The first story was of Sara Jane Moore who attempted to assassinate President Ford on September 22, 1975 and who was recently paroled after 32 years in prison. Now at 79 years of age she could probably board a commercial flight with less probability of being stopped for a random security check than a young man who looked like a Middle-Eastern descendant, although he might actually be Puerto Rican, or a racial clone of Barack Obama, because Ms. Moore looks like a (former First Lady) Barbara Bush clone. Many people agree that profiling is a way of making us safer, but why should a law abiding American citizen with a perfect legal record probably have more trouble boarding an airplane than the person who attempted to kill an American President by shooting at him? Obviously that profiling is based on looks, but many people, (disproportionally white people and conservatives) have Empathy for the philosophy of racial and ethnic profiling.

Many use the Empathy that white people feel for each other to try to get away with criminal behavior.

The other story discussed Bonnie Sweeten who claimed two black men kidnapped her and her daughter after crashing their vehicle into the back of the Sweeten's SUV. Ms. Sweeten called police to say that she had been forced into the trunk of a black Cadillac (because all Black men drive Cadillacs?). Good police work using cell towers to triangulate on Ms. Sweeten's cell phone call eventually started to put holes in her story, but the media and American public with their ever-ready Empathy for white women and white children had been hooked already. There were no Black kidnappers. It was a hoax that lead to a Disney World vacation. Stranger than fiction?

And who can forget the Empathy we had for Susan Brown who claimed a black man kidnapped her two children while carjacking her? As soon as I saw the first report on TV, I told my wife, "She's faking it" which got me into a lot of trouble with my wife. I was called cold, callous and a few other choice names because something smelled bad to me. But, Susan Brown knew the Empathy that her crying pleas to the (alleged, though non-existent) kidnapper would evoke from the media maniacs who don't care about politics, but love reality shows. And what could be more of a reality show than watching an attractive white woman crying for her missing children?

Then there was Charles Stuart a white man who claimed that a Black man killed his white pregnant wife Carol Stuart.
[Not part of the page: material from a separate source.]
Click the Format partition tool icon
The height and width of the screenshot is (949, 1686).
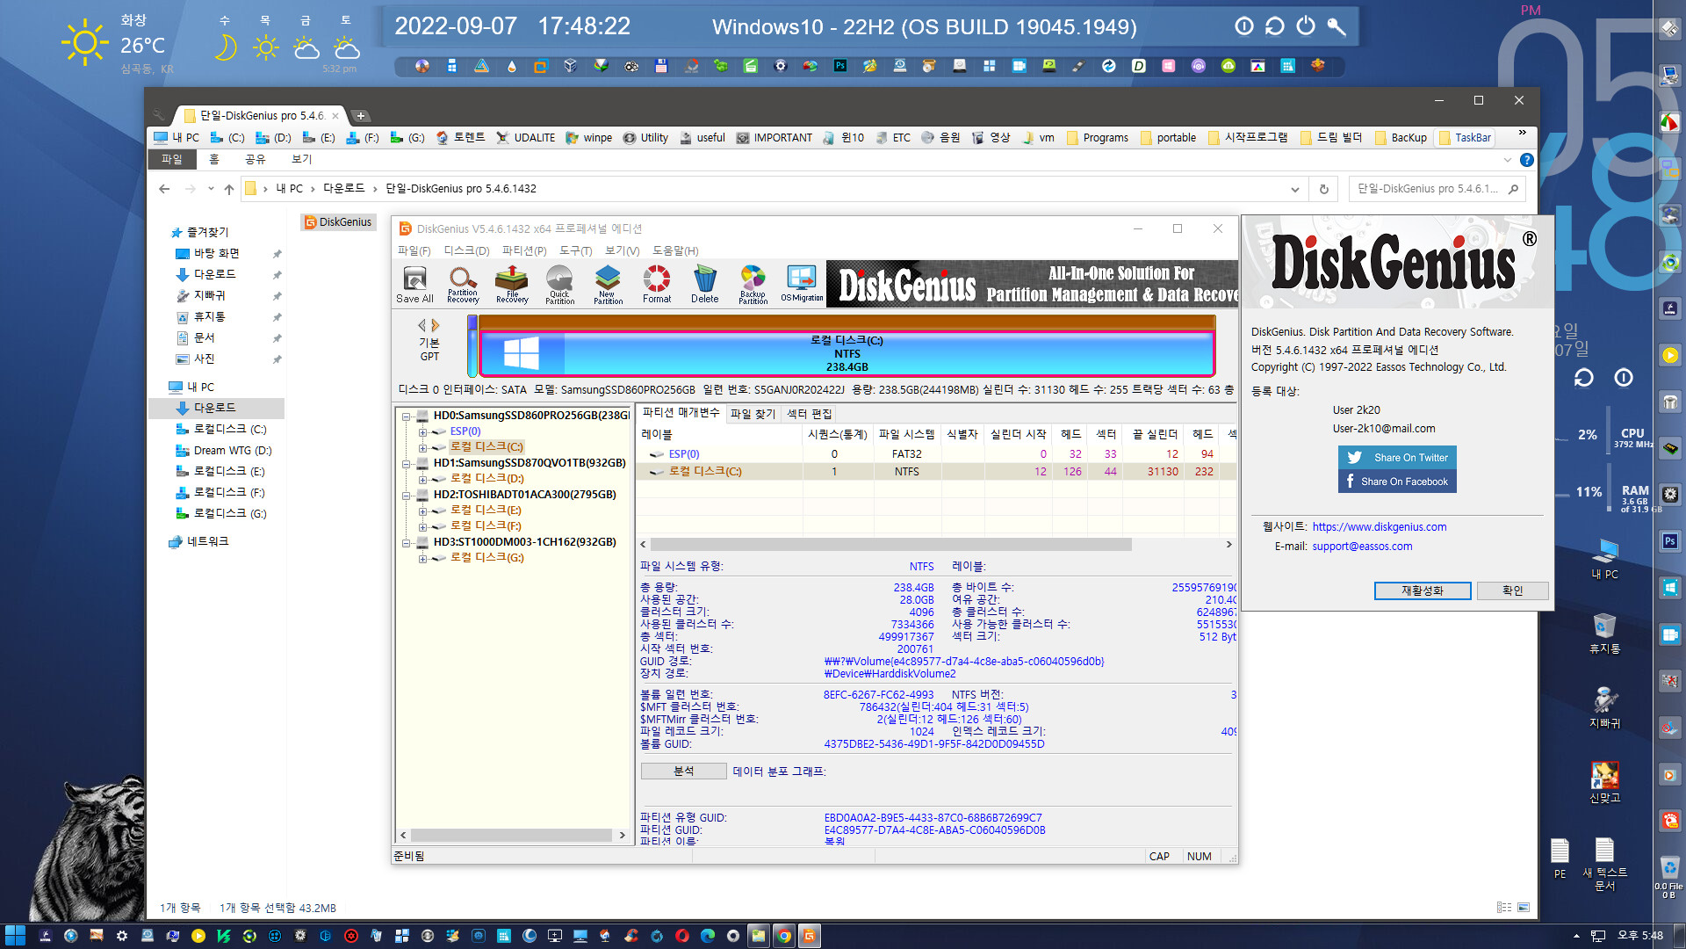tap(659, 284)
The police had a lot of Empathy for Charles Stuart, so much in fact that they rousted the whole Black section of the Boston suburb looking for the Black killer. The Black public was outraged, but got little sympathy from the local white people. Some white people went on TV News shows to express Empathy for the police and their policy of profiling. Police profiling gets more Empathy than innocent Black citizens. Is that because we all know what kind of people Black people really are?

Who among us can forget "Runaway Bride"Jennifer Wilbanks who said an Hispanic man and white woman kidnapped her from Georgia to New Mexico. Although the kidnapping was a hoax brought on by cold feet about her impending wedding, the American public's Empathy was in fall force.

In the 2008 Presidential election, Senator John McCain almost reaped the benefits of bad Empathy when campaign worker Ashley Todd's story of a brutal attack by a Black Obama supporter surfaced. Twenty year old Todd from Texas was a student volunteer for the McCain campaign in Pittsburgh, but just before white Empathy took hold and Senator Obama's poll numbers plummeted, the truth came out about the self inflicted wounds. White Empathy for a white woman's hoax could have changed history.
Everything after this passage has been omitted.